Деспотическая политика московского правительства проницала во мрак русского будущего глубже, нежели наши питомцы либерального Запада проницают во мрак русского прошедшего. Москва привлекала к себе элементы строительные, но вовсе не разрушительные, — вовсе не те, которым так сочувствуют верхогляды малорусской современности. Не изощряла она меча на пагубу соседственной державы, поддерживая в ней злодеев, как это нам представляют; нет, она своим примером и внушением воспитывала в родственной Малороссии общественное мнение, поколебленное духом пагубной польско-русской вольности. В лице проповедников и хранителей православия, она поддерживала в польской Руси те правила единовластия и соподчиненности, которыми создалась политическая свобода Руси Московской. Для этого ей были нужны вовсе не казаки, естественные нарушители гражданского порядка. Она казаков чуждалась. Она не знала, как от них отделаться и дома в своей великой работе собирания русской земли. Наследие новогородчины с одной стороны и татарщины с другой, этот разбойный класс не давал Москве покоя со времен Иоанновских, колебал её владычество в эпоху грозных Смут и готовил ей в будущем Разина да Пугачева. Что касается казаков днепровских, то это разрушительное орудие было выковано врагами Москвы на её пагубу, и если Москва запачкала свои руки этим орудием в борьбе с Польшею, то не иначе, как пачкает руки человек, вырывающий окровавленный нож у того, кто покушался его зарезать.

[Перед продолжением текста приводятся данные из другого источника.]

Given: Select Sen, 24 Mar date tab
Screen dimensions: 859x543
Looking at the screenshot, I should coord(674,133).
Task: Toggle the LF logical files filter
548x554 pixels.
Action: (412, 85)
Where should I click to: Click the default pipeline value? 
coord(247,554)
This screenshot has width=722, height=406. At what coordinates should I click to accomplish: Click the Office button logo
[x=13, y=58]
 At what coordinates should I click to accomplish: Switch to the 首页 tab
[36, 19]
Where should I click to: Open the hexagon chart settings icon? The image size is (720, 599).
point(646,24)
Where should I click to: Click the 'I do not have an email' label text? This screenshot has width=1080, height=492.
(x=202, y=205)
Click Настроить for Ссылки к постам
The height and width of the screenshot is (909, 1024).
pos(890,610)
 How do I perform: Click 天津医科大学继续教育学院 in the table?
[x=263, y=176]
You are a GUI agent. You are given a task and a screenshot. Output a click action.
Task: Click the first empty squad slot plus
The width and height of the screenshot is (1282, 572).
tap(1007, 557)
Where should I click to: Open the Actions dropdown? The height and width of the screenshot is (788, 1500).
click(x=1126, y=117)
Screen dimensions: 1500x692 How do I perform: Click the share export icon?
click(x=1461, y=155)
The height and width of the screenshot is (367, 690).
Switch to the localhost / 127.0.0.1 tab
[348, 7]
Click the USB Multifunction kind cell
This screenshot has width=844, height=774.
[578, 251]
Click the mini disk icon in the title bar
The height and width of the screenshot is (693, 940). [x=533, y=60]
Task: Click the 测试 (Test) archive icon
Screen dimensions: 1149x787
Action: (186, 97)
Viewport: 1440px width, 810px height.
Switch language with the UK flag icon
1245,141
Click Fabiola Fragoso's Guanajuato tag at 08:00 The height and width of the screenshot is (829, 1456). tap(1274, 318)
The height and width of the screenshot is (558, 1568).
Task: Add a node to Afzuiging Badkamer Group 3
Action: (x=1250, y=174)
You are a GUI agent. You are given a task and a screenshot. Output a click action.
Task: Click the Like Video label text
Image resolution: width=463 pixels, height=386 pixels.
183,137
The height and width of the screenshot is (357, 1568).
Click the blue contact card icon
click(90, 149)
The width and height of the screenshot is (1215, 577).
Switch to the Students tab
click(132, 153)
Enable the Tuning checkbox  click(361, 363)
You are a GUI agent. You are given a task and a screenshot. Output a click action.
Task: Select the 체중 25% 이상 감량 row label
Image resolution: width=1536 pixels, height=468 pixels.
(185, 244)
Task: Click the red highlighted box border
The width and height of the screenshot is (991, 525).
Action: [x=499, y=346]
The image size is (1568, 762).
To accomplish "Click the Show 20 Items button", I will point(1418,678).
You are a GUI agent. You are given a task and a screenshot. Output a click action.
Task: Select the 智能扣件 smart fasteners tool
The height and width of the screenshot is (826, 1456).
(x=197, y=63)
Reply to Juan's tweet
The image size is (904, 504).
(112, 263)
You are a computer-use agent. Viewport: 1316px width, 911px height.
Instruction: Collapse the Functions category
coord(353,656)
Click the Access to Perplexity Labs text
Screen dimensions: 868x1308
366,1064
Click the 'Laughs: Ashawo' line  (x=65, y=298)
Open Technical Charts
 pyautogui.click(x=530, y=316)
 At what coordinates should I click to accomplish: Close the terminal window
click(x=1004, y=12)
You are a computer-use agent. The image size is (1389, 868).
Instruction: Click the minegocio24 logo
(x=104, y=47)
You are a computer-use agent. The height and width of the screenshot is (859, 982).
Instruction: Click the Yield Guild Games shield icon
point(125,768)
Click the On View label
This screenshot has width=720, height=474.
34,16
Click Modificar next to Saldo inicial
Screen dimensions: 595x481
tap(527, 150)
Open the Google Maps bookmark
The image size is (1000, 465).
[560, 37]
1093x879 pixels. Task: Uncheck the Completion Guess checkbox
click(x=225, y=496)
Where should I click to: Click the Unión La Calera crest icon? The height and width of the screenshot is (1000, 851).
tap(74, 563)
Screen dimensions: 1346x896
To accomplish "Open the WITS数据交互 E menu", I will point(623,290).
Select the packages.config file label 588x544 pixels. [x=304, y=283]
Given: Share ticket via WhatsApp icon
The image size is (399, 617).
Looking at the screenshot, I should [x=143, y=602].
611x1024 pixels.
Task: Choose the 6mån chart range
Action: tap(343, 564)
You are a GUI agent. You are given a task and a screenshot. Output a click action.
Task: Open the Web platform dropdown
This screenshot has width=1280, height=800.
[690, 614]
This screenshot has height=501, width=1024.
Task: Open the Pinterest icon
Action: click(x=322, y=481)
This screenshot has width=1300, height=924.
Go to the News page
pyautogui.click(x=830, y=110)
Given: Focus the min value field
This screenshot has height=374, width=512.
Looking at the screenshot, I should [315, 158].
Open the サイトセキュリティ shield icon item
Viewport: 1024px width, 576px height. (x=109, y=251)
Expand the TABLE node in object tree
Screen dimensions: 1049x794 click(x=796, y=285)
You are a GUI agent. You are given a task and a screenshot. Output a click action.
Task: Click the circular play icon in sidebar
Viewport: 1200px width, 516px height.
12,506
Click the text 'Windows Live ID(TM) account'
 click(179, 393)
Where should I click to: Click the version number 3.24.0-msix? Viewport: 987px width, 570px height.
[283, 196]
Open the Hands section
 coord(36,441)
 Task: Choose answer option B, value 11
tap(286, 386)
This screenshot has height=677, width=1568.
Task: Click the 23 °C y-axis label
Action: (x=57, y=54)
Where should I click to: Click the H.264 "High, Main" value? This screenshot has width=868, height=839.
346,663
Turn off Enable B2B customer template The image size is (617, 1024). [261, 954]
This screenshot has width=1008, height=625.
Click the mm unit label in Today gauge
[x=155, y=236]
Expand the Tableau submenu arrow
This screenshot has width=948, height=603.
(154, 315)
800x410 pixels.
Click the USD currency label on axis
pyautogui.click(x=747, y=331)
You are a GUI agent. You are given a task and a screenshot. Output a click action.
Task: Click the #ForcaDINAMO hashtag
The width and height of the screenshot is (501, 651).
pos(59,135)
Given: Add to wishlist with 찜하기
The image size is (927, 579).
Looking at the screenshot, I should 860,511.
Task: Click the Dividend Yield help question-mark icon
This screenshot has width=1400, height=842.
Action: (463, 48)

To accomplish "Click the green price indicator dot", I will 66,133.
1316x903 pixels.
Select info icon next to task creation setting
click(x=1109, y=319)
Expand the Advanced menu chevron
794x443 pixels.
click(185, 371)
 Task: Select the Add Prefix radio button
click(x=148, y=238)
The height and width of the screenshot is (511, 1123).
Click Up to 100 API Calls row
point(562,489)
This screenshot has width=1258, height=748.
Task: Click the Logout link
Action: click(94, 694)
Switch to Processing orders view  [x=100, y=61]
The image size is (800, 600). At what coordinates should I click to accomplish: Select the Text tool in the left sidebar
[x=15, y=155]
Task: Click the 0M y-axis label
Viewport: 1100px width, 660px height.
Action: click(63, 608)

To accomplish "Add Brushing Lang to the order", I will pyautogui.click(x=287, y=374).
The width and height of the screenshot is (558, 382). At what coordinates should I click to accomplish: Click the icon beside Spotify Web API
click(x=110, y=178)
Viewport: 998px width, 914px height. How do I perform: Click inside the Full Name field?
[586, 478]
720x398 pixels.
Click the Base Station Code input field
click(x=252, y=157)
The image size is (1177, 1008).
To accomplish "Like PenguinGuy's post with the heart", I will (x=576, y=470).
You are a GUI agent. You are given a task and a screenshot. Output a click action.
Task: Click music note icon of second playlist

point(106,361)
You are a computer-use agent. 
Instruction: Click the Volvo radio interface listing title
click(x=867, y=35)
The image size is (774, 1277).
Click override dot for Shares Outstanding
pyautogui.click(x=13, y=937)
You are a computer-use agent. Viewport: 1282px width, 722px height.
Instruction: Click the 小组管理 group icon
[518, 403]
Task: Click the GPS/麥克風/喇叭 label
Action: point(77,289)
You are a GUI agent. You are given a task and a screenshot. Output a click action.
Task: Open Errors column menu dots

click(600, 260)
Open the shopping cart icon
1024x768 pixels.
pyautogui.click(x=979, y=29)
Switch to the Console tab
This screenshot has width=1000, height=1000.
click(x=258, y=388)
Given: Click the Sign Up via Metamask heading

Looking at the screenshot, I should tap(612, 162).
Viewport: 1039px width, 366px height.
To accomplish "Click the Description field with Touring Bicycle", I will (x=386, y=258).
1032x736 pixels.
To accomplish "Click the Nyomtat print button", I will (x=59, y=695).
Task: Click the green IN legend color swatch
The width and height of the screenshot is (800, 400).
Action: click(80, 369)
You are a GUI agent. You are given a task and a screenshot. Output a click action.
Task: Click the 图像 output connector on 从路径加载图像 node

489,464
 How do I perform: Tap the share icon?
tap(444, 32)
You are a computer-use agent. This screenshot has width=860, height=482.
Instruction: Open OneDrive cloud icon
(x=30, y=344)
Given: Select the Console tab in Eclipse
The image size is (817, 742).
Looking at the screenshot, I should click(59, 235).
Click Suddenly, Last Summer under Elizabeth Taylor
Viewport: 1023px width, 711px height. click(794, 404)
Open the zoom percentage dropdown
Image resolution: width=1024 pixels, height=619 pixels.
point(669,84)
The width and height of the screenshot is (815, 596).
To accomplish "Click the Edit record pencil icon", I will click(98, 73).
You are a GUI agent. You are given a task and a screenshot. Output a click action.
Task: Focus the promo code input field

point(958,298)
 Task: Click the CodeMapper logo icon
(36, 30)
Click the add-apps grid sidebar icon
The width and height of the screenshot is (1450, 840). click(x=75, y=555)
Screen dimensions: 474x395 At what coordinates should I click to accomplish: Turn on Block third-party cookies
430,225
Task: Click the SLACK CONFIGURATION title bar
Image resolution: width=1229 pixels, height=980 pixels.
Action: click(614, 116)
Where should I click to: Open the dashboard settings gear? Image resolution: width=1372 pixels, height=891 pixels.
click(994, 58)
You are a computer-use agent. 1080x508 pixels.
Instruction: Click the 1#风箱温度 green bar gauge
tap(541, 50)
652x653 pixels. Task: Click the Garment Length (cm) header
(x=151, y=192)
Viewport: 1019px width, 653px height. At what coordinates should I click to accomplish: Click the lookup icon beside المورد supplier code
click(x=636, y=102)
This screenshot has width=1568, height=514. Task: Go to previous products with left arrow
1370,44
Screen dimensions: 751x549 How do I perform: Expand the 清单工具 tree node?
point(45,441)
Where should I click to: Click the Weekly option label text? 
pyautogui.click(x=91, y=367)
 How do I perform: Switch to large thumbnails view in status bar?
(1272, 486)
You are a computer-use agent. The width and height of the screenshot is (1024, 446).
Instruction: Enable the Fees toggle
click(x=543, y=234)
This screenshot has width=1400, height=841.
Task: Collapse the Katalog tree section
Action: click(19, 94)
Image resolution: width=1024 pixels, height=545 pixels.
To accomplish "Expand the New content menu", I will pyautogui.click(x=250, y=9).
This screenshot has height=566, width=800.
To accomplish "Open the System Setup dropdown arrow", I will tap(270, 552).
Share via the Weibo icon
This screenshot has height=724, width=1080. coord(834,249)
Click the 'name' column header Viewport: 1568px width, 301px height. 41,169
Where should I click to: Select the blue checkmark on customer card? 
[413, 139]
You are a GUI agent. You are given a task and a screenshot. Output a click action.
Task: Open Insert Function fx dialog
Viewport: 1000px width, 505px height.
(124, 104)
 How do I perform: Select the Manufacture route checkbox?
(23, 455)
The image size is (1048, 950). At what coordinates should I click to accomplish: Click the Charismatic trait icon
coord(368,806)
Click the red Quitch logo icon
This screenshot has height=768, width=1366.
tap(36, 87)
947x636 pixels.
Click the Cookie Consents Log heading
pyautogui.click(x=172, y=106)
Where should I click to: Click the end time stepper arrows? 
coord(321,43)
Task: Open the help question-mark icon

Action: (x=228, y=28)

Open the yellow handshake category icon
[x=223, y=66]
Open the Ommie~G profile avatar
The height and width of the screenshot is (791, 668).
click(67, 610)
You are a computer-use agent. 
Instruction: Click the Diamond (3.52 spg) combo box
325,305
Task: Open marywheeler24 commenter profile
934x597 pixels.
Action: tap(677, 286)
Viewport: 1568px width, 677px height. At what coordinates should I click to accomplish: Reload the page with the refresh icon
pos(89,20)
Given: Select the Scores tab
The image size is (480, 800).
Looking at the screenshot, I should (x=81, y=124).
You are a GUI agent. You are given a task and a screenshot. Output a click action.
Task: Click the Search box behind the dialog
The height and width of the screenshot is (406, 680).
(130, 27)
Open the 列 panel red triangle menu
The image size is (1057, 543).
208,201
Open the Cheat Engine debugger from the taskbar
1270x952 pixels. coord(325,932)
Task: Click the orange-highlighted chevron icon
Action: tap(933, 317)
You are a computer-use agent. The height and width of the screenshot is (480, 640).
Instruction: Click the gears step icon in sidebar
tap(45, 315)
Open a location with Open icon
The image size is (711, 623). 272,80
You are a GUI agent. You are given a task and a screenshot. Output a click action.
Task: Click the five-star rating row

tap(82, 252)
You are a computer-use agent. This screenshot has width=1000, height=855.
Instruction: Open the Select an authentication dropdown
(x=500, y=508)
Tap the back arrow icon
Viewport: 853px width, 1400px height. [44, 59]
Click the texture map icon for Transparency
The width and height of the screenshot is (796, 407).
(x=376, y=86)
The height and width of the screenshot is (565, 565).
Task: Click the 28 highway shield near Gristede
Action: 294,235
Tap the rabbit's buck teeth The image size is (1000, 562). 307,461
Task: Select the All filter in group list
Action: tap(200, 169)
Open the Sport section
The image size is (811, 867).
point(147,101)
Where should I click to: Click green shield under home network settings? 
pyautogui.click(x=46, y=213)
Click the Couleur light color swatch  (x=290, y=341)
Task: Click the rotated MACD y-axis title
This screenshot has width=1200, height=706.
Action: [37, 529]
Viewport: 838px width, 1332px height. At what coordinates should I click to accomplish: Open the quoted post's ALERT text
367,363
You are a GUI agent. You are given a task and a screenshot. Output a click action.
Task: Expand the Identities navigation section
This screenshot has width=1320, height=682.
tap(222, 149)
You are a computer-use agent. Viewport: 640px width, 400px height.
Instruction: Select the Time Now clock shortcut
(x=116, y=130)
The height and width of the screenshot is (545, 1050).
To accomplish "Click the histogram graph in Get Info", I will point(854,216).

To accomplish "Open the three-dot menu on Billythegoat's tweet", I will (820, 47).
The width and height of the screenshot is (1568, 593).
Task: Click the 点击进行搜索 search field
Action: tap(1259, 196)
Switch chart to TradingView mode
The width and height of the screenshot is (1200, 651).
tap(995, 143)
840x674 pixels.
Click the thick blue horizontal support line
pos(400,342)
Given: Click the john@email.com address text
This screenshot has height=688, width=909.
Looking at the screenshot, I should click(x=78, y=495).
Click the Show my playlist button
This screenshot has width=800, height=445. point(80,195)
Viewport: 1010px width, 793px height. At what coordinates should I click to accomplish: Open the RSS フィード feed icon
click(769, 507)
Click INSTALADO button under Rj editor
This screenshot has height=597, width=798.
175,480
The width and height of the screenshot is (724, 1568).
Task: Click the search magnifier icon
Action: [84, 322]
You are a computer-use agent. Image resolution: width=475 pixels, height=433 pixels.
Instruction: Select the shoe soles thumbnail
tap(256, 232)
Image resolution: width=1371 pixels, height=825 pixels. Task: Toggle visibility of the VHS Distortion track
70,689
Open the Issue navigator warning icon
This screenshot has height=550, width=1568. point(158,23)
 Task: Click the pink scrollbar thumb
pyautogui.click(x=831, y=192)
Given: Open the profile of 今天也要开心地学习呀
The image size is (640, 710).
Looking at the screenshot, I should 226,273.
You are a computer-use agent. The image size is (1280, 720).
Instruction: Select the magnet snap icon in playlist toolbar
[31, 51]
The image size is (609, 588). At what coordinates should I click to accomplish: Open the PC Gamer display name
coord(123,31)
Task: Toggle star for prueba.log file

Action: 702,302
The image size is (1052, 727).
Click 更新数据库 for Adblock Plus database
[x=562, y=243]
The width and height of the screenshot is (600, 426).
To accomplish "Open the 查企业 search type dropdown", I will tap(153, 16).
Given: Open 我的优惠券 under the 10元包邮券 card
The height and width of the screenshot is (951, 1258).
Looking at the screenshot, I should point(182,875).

Вернувшись от Хмельницкого, Богданов легко мог объяснить себе, почему для проходимца, хвалившегося и Польшу, и Немецкую Империю, и самого папу отдать в руки турецкому султану, — почему для казаков, перед которыми, по их словам, дрожал весь свет еще во время Сагайдачного, земля сошлась клином в Московском Государстве. На всем пути его в Чигирин и обратно, как доносил он царю, куда ни приезжал он, духовные и светские всех состояний люди окружали его и со слезами молили Бога о том, чтобы московский царь принял их в подданство на том же основании, на каком пребывают все его подданные. Эта всеобщая мольба была явление великое, и если привели к ней население края казаки, то привели только своим беспутством; прямыми же начинателями и творцами русского воссоединения были у нас на юге те, которые, именем церкви, воспрещали казакам «ходить на Москву, на род христианский».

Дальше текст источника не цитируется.